14. Le 25 novembre 1999, la Commission a adopté la décision 2000/200/CE relative au régime d’aides mis en œuvre par le Portugal pour le désendettement des entreprises du secteur de l’élevage intensif et la relance de l’activité porcine (4) (ci-après, la « décision de la Commission du 25 novembre 1999 »).

15. Dans cette décision, la Commission a estimé qu’étaient incompatibles avec le marché intérieur, d’une part, la ligne de crédit pour le désendettement des entreprises d’élevage intensif mise en œuvre par le chapitre I du décret-loi n° 146/94 du 24 mai 1994 dans les cas où l’équivalent-subvention de celle-ci, cumulé aux aides aux investissements reçues, dépasse 35 % dans les zones agricoles non défavorisées, et, d’autre part, la ligne de crédit pour la relance de l’activité porcine mise en œuvre par le chapitre II du décret-loi n° 146/94 du 24 mai 1994 (5).

16. Conformément au dispositif de la décision de la Commission du 25 novembre 1999, le Portugal devait prendre toutes les mesures nécessaires pour récupérer auprès des bénéficiaires les aides susmentionnées illégalement mises à leur disposition, avec leurs intérêts tels qu’échus pour la période comprise entre la date de perception des aides en question par les bénéficiaires et celle de leur récupération effective. Les autorités portugaises étaient également tenues d’informer la Commission, dans un délai de deux mois à compter de la date de la notification de la décision, des mesures qu’elles avaient prises pour s’y conformer (6).

17. En mars 2001, le prédécesseur de l’IFAP a envoyé à Nelson Antunes da Cunha une lettre lui demandant le remboursement des sommes indûment perçues. Nelson Antunes da Cunha n’a pas donné suite à cette lettre.

18. Le 12 août 2009, l’IFAP lui a envoyé une nouvelle lettre, lui demandant de procéder au paiement de 14 953,56 euros (soit 7 526,90 euros au titre des aides versées, augmentées des intérêts de retard d’un montant de 7 426,66 euros) dans un délai de dix jours ouvrables à compter de la réception de ladite lettre.

19. Le 7 juillet 2013, une procédure d’exécution fiscale de cette créance a été engagée par le centre des impôts de Cantanhede (Portugal) à l’encontre de la requérante au principal en vue du recouvrement des créances de l’IFAP.
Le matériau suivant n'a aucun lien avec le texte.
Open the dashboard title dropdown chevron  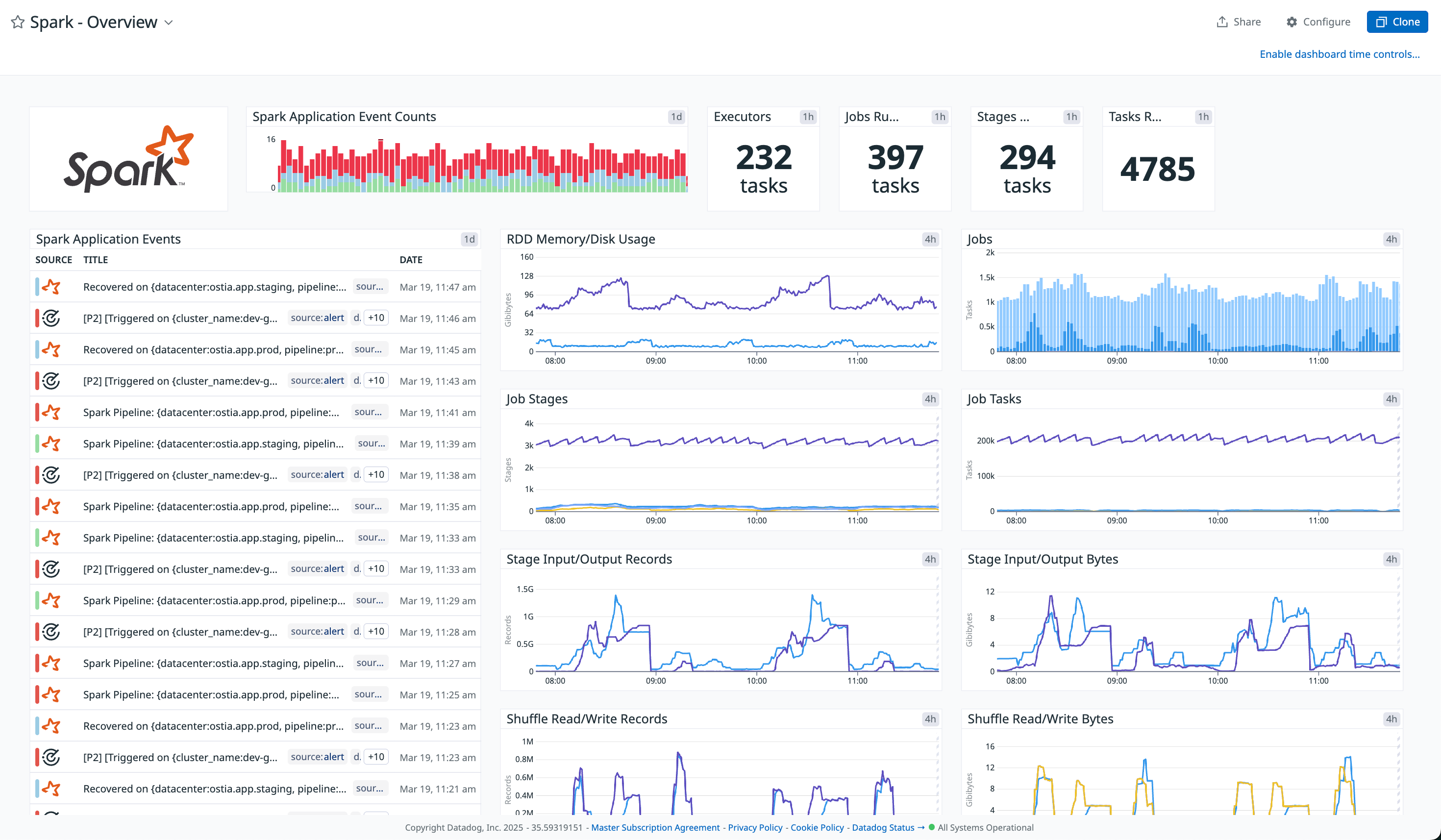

20. Nelson Antunes da Cunha a fait opposition à cette procédure devant le Tribunal Administrativo e Fiscal de Coimbra (tribunal administratif et fiscal de Coimbra).

21. Nelson Antunes da Cunha allègue, d’une part, que, en vertu de l’article 40 du decreto-lei nº 155/92 (décret-loi nº 155/92), du 28 juillet 1992 (7), l’obligation de rembourser les montants perçus au titre d’une aide illégale s’éteint après l’écoulement d’un délai de cinq ans à compter de leur perception, de sorte que l’obligation de remboursement de l’aide reçue en l’espèce est prescrite. D’autre part, en ce qui concerne les intérêts de retard, elle fait valoir que, dans la mesure où plus de cinq ans se sont écoulés à compter de la date d’exigibilité de l’obligation à laquelle ils sont liés, ceux-ci sont également frappés par la prescription en vertu de l’article 310, sous d), du code civil.

22. À cet égard, la juridiction de renvoi relève que la législation nationale ne prévoit pas de délai de prescription spécialement applicable à l’exécution de l’ordre de récupération d’une aide illégale, ce qui a amené les juridictions supérieures nationales à juger que les créances de l’IFAP correspondant au recouvrement d’aides...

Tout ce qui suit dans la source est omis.